Waldman will discuss her book Tuesday in both a group book discussion at 1:30 p.m. at Lithgow Public Library and an author’s presentation at 7 p.m. in Jewett Hall at the University of Maine at Augusta.

The book is about the public and political reaction that follows a jury’s choice of a memorial for the victims of a devastating terrorist attack in Manhattan, and then the revelation that the memorial’s anonymous designer is an American Muslim.

“I was trying to get at how that felt, but also the grief that becomes a permanent part of life for the victims or their families,” Waldman said.

Lithgow Public Library Director Elizabeth Pohl said the book already deals with a provocative subject, but the recent attacks in Boston make it more timely.

Authorities have identified the brothers suspected in the recent bombings — one dead, the other captured and alive — as Muslim.

“It’s an interesting book discussing important stuff,” Pohl said. “It’s very provocative and a great basis for conversations, and it’s obviously some timely subject matter. People are still feeling pretty raw about the bombing in Boston.”

Waldman is a Brooklyn, N.Y., resident and former New York Times reporter who covered the aftermath of the 9/11 terrorist attacks. She also has been a national correspondent for The Atlantic.

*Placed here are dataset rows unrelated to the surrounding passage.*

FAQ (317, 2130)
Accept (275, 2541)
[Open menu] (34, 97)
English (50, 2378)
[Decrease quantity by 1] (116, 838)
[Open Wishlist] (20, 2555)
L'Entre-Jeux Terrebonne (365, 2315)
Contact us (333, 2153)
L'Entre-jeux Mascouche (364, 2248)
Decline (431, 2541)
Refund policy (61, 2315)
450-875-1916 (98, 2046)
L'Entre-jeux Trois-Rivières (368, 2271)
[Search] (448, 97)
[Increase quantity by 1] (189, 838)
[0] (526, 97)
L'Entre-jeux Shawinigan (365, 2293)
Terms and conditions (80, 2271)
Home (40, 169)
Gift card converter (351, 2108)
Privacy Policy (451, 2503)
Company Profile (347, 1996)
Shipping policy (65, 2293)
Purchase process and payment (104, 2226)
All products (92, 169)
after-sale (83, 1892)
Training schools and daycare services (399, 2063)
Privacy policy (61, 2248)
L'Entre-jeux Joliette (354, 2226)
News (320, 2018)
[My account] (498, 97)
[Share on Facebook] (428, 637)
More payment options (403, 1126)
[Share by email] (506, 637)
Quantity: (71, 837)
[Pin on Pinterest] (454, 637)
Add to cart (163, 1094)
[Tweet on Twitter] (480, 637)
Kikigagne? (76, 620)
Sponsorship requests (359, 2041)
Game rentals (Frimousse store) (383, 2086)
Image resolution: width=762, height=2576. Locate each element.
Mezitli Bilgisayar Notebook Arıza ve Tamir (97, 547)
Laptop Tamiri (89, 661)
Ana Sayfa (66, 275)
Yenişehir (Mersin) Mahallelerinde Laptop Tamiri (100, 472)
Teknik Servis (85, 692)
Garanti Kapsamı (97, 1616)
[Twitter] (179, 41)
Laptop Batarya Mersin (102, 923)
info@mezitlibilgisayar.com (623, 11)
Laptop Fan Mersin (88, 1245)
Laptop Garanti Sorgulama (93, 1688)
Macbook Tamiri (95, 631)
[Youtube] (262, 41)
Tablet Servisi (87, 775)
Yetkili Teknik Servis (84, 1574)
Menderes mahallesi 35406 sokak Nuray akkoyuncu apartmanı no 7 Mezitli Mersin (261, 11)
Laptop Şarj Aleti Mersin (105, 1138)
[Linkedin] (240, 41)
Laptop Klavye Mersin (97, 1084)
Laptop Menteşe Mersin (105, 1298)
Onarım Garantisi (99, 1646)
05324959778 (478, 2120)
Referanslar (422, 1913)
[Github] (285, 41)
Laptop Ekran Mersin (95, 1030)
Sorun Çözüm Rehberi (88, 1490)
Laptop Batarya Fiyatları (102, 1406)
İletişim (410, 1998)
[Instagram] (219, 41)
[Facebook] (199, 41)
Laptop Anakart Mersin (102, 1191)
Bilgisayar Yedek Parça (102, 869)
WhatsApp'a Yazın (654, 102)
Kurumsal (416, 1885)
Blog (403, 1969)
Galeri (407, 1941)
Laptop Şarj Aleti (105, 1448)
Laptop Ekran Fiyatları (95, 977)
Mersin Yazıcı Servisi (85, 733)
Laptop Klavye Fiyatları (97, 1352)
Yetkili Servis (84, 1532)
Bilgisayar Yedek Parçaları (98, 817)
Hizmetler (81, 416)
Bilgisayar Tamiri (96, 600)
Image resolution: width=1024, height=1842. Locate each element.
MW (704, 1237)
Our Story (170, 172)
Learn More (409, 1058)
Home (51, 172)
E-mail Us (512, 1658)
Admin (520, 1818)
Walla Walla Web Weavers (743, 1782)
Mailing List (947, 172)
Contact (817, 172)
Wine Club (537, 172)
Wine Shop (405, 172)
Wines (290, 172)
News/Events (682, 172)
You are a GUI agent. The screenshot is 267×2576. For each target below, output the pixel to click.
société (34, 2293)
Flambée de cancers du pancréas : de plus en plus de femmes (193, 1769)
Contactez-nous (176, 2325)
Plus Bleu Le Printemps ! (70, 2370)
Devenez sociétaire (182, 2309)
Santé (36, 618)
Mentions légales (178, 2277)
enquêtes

“I’ve witnessed many fascinating, and occasionally heated, discussions around ‘The Submission,’ and I know that many book groups have had similar conversations of their own,” she said. “Readers argue about who’s right and wrong; whether Mohammad Khan, the Muslim-American architect at the heart of the book, should persist in his quest to have his design built or give up; and much more. It’s a novel that seems to arouse strong emotions.”

The book roughly mirrors what happened on 9/11, but isn’t specifically labeled as being about that actual attack.

“As a fiction writer, I wanted the freedom to invent details — a fictional governor, for example — without being constrained by history,” Waldman said. “And I felt that we have all used phrases like ‘9/11’ and ‘ground zero’ so many times, and re-experienced the event through media so many times, that using it explicitly would be at odds with the imaginative territory a novel ought to operate in.”

Pohl said she’s heard Waldman is a wonderful speaker and is excited about the Augusta events. She anticipates the author will talk about her book, the reactions to it and her writing process, and that she will answer questions.

Pohl has a question of her own for the author.

“Personally, I’d like to know if she’s going to write another book,” Pohl said.

A Capital Read started seven years ago, Pohl said, as a way to deepen the appreciation of literature and bring people together. The events are sponsored by The Friends of Lithgow Library and are all free and open to the public.